▶ _What is needed_: Copy the stretch of material from the line containing "The height and width of the screenshot is (1249, 2496)." through the line containing "click(87, 178)" word for word, both lines included, and leave the pictures out of the answer.

▶ _Data for processing_:
※ ※ ※

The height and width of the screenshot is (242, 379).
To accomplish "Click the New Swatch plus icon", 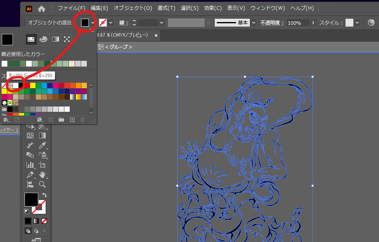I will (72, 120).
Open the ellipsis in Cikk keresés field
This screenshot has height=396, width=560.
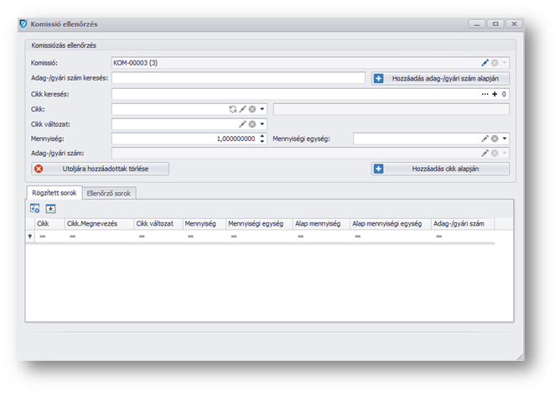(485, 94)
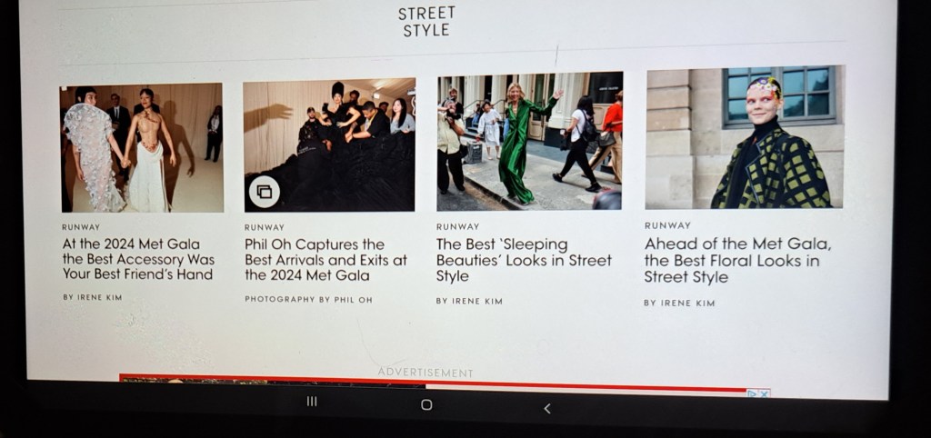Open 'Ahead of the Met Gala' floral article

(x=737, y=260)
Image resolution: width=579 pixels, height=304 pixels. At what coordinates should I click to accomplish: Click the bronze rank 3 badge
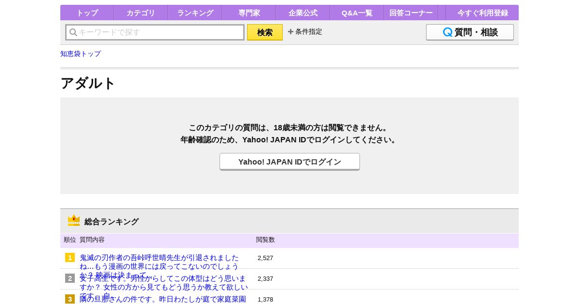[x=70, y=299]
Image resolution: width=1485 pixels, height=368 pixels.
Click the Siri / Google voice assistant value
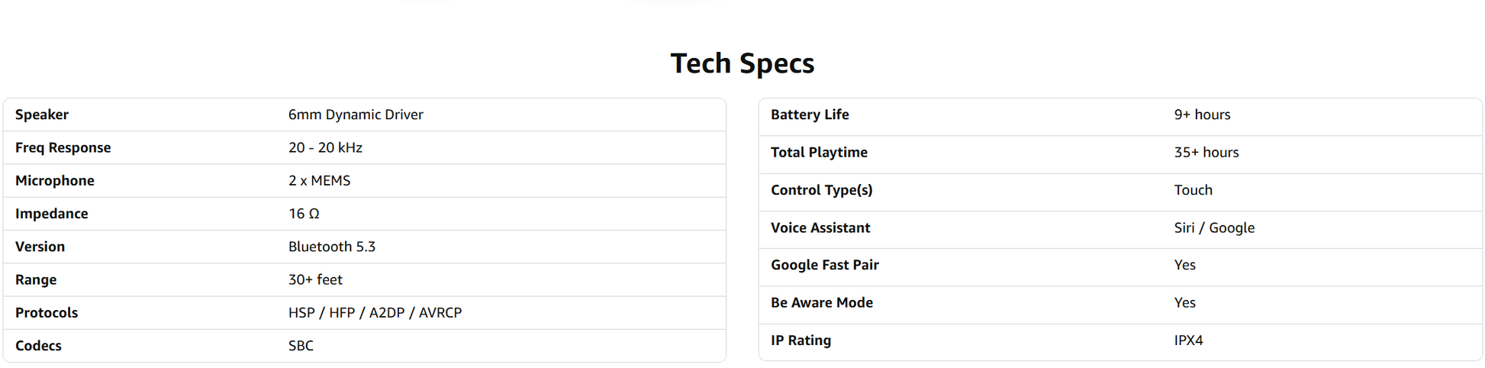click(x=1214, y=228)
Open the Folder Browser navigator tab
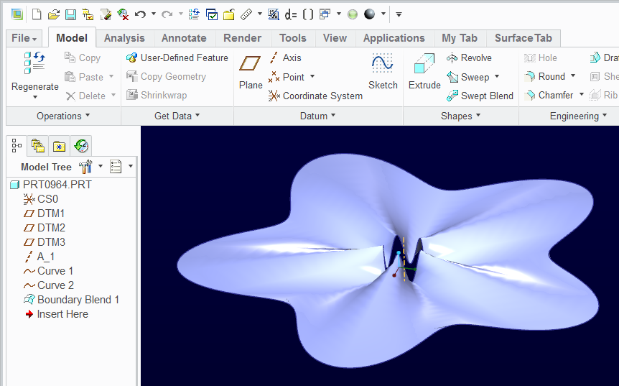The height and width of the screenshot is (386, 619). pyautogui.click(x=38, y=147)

※ ※ ※

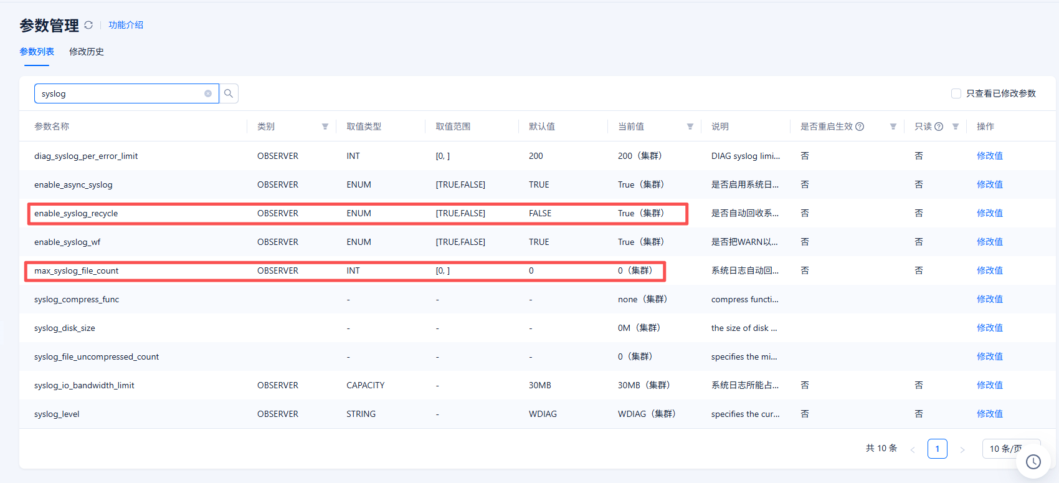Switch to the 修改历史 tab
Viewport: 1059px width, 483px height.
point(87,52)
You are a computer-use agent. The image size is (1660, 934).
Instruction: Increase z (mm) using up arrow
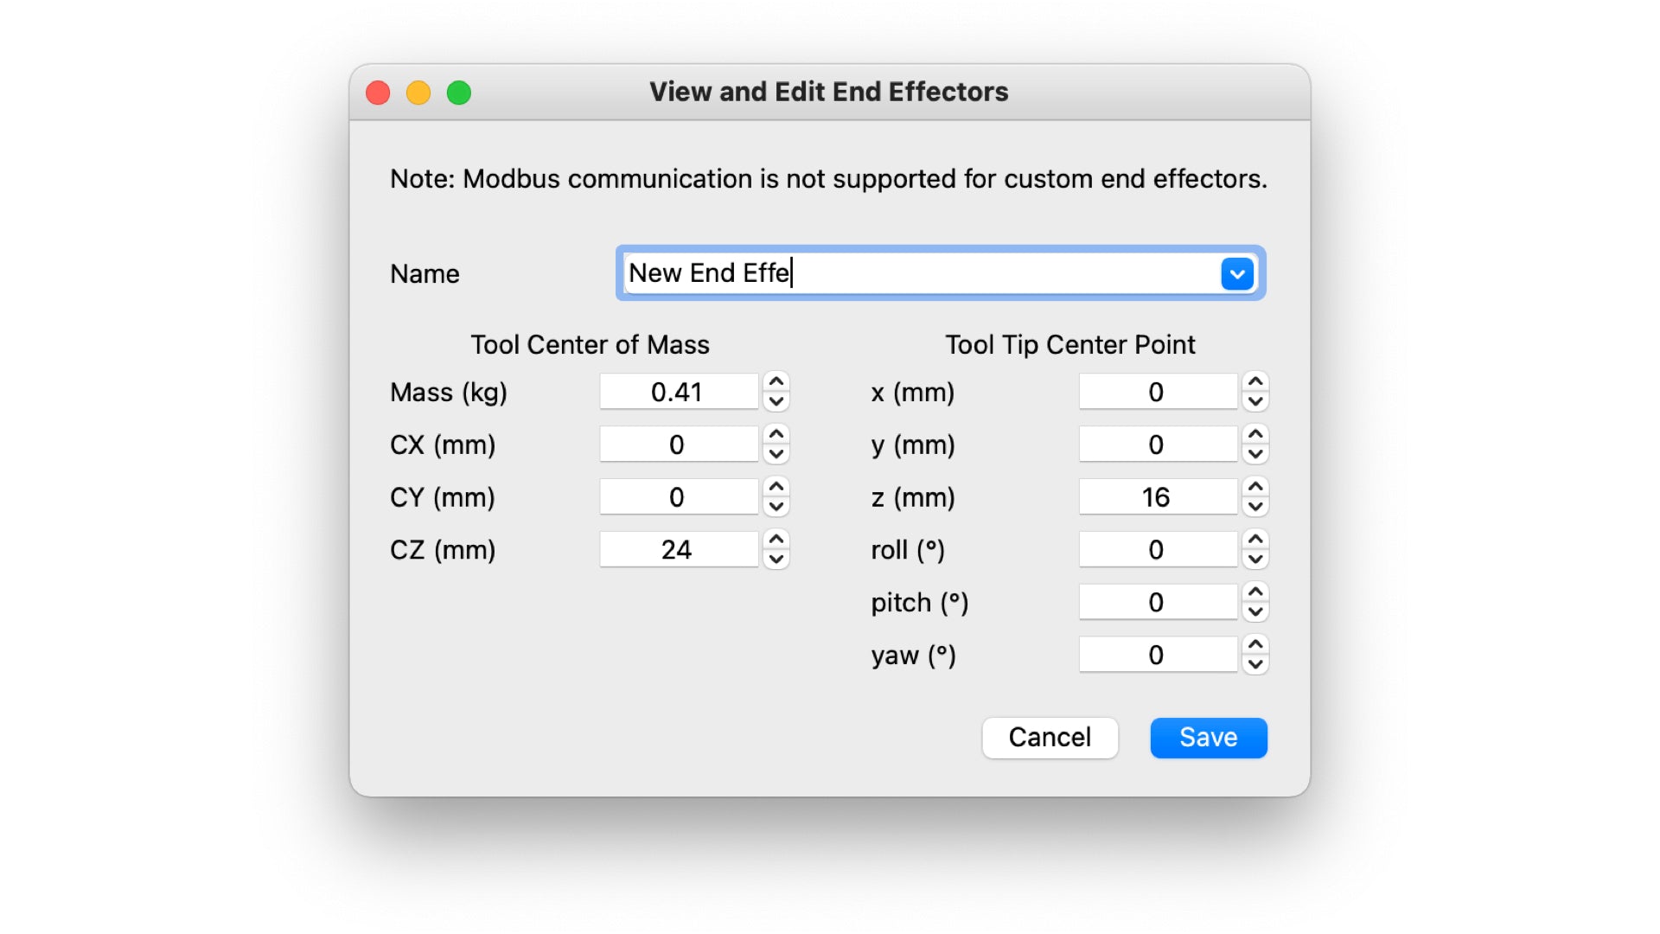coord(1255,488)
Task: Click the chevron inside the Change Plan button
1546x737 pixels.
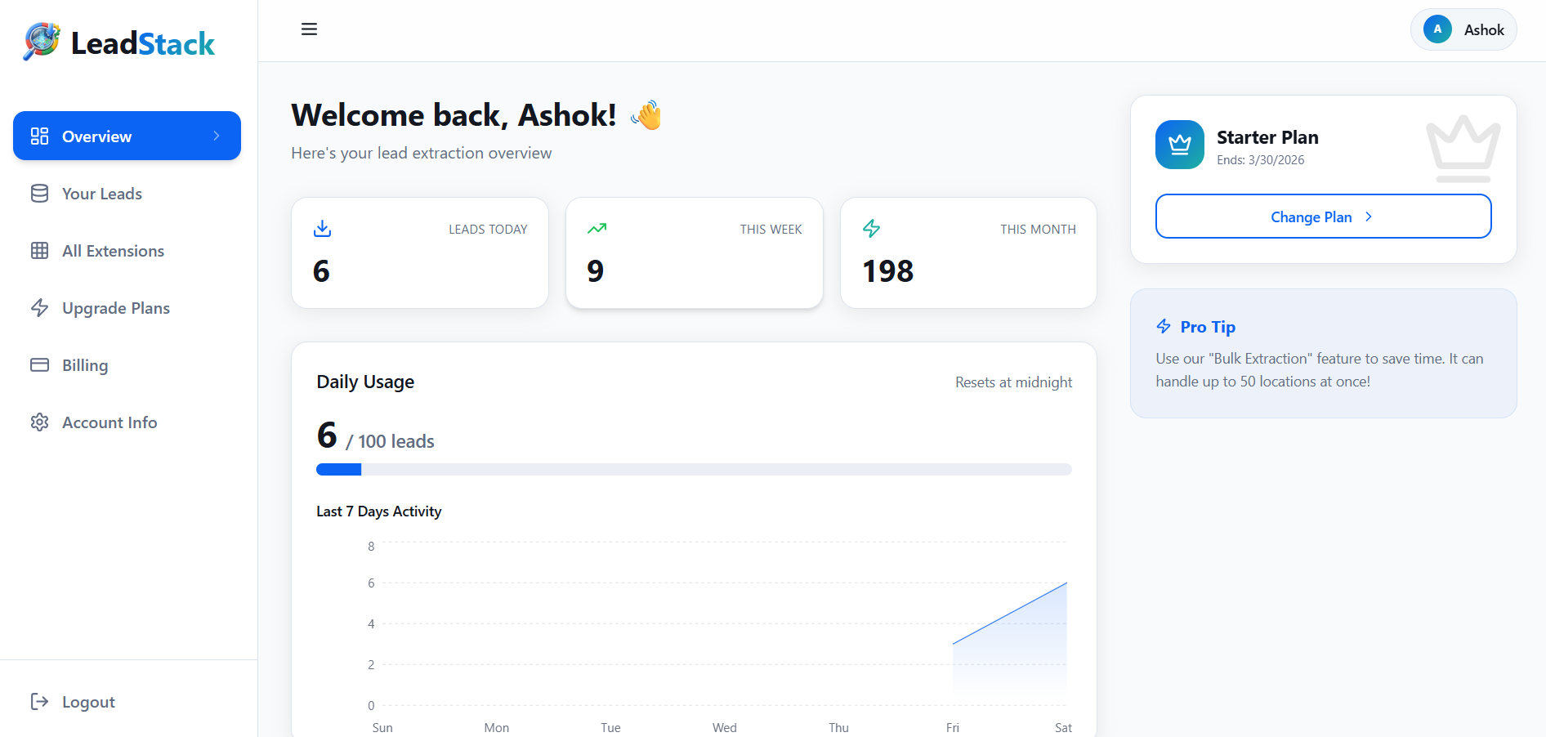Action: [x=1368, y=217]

※ ※ ※

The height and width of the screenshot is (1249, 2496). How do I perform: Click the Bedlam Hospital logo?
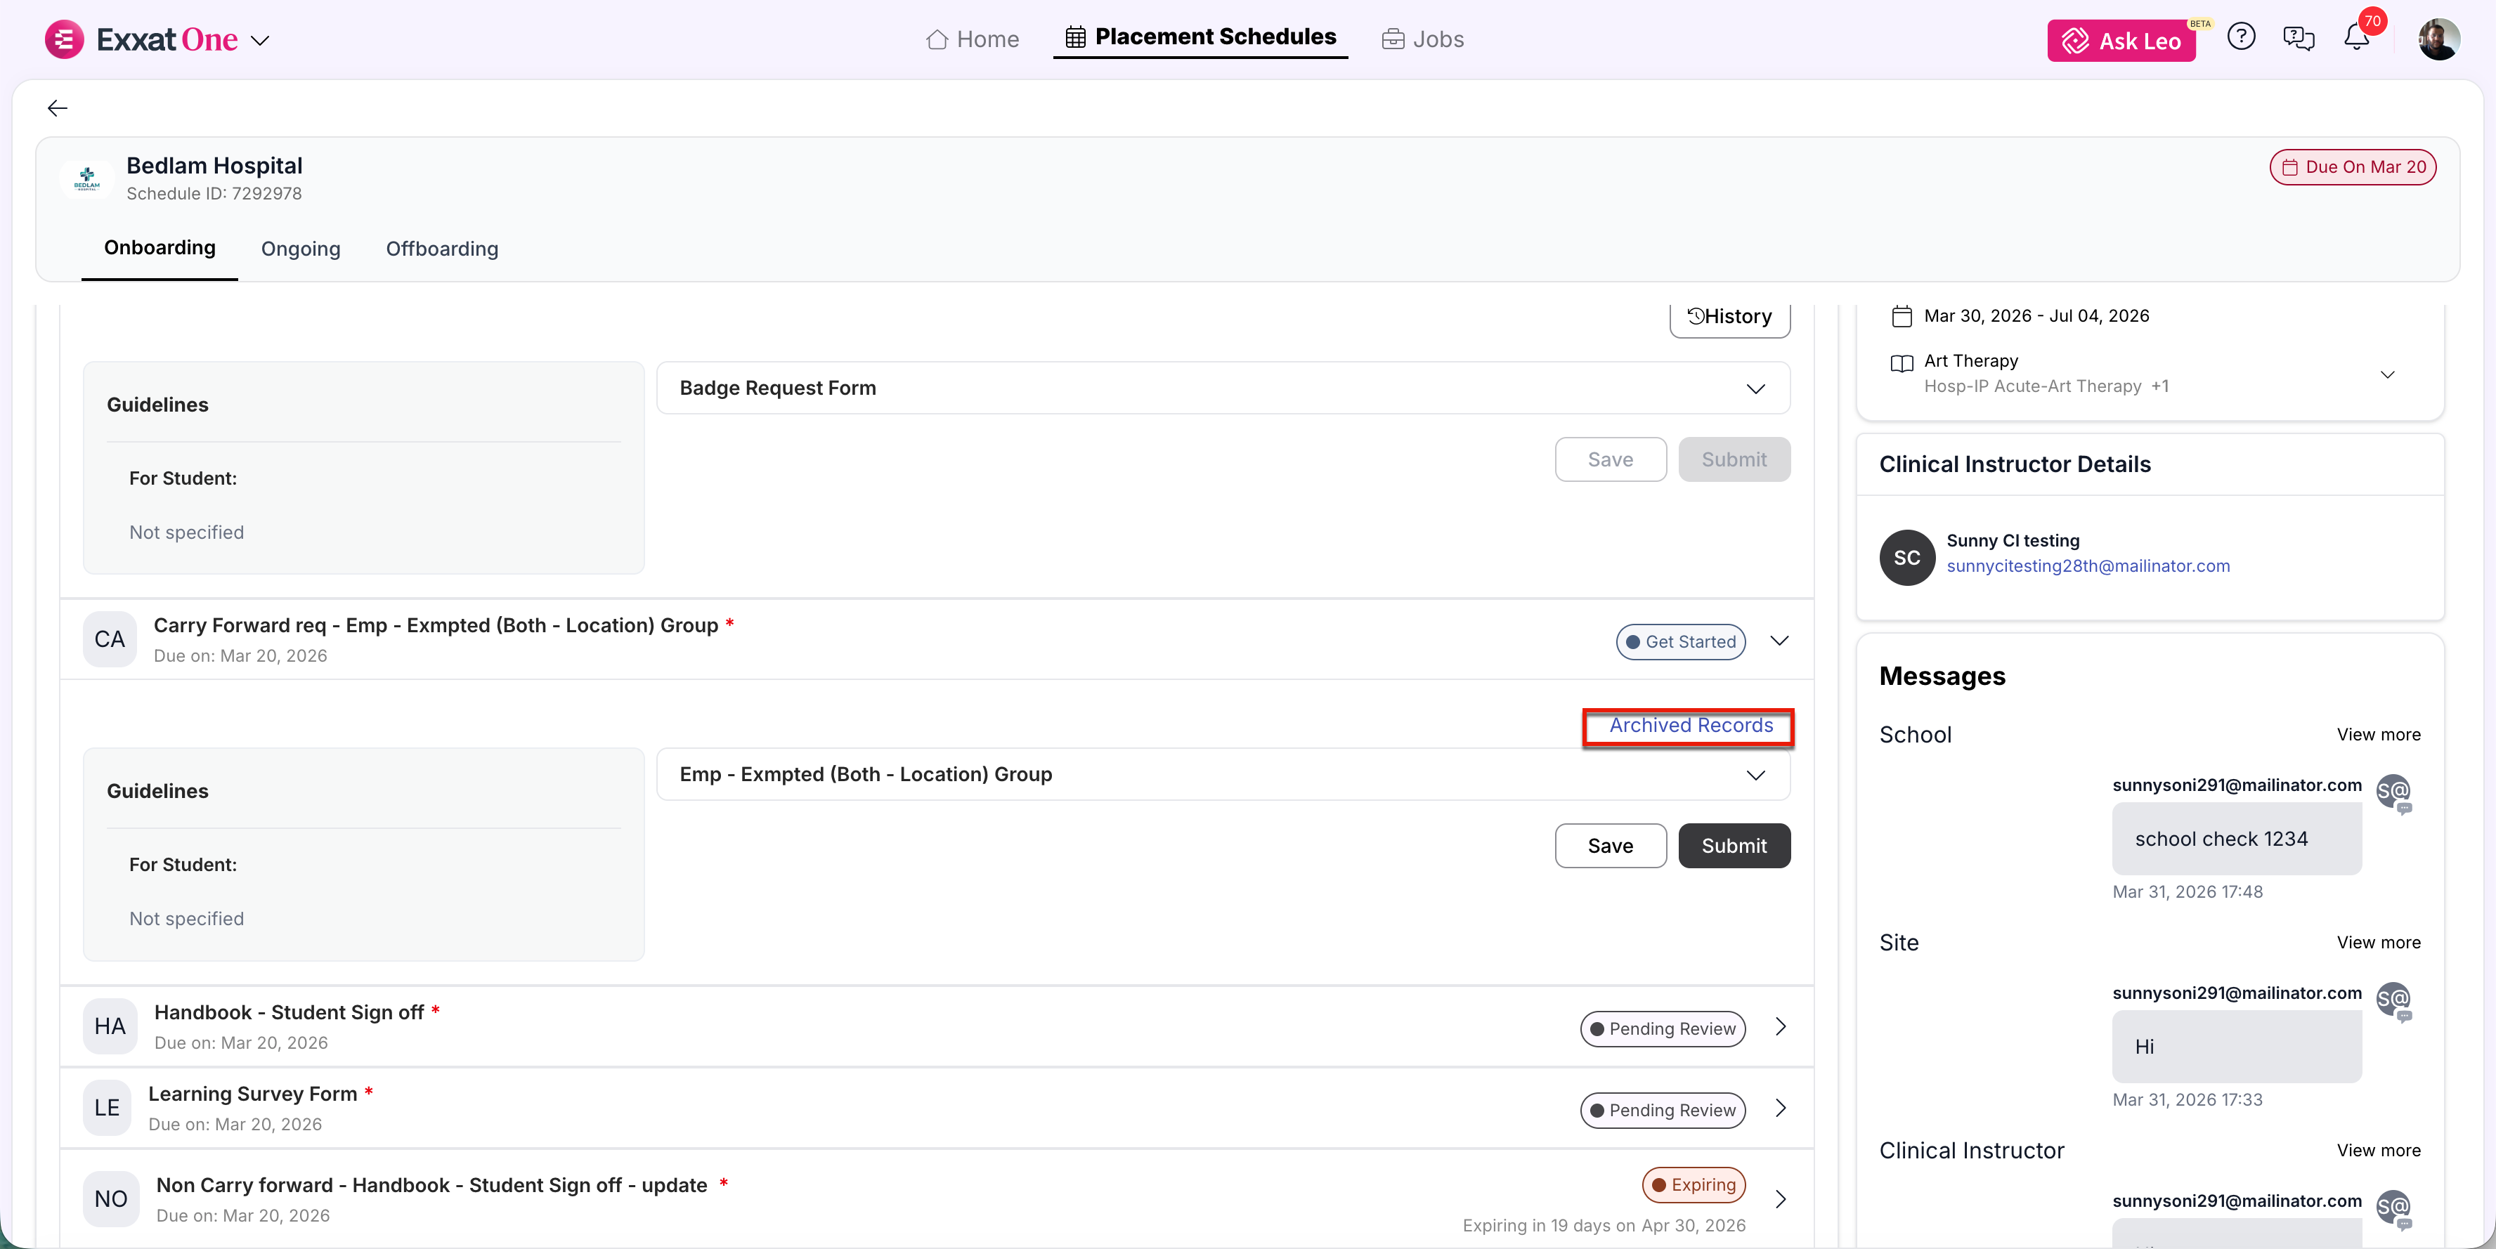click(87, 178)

※ ※ ※

▶ _The answer_:
The height and width of the screenshot is (1249, 2496). How do I perform: Click the Bedlam Hospital logo?
click(87, 178)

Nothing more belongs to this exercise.